ID=77505330ATLANTIC BEACH, Fla. -- Like Jacksonville, Atlantic Beach has gone down the road of debating a human right ordinance including protections for sexual orientation. The difference is, the beach community adopted one.

In August of 2014, the city approved a measure after nearly a year of intense debate.

Since then, records show, no one has filed a complaint alleging discrimination. The process involves a person filing a complaint with the city clerk and then calls for a mediator to sort out the facts.

"Doesn't surprise me personally. Don't think had an issue in the first place," said Atlantic Beach Mayor Mitch Reeves, who was not in office when the ordinance was initially adopted.

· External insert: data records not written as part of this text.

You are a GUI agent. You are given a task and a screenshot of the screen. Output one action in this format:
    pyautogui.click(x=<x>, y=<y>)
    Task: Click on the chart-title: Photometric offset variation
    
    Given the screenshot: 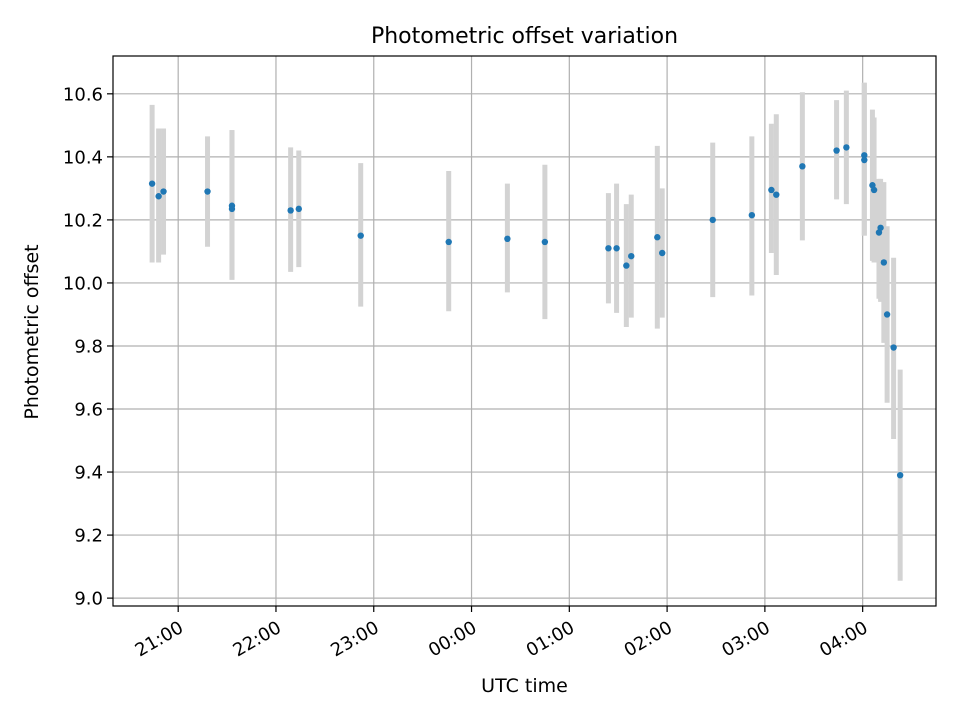 What is the action you would take?
    pyautogui.click(x=524, y=36)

Reeves says the ordinance still surfaces in conversation, primarily with people talking about how the decision was made.

"People were a little upset that they were not able to vote on it," said Reeves, noting the commission made the final decision.

Dan Merkan with the Jacksonville Coalition for Equality was involved in supporting the Atlantic Beach ordinance and is also entangled in Jacksonville's debate on which road the city will take with its human rights ordinance.

Merkan is not a fan of a referendum, which a coalition of pastors have proposed along with City Councilman Bill Gulliford. "This is something our elected officials have done for other groups, they should do it for this group. That is why we elected people," said Merkan who wants elected officials to vote on any human rights ordinance.

Mayor Lenny Curry is still weighing options following three community meetings. The final community forum was held this week, drawing a standing room only crowd.

The city council has already voted on a human rights ordinance that included sexual orientation, voting it down by a narrow margin.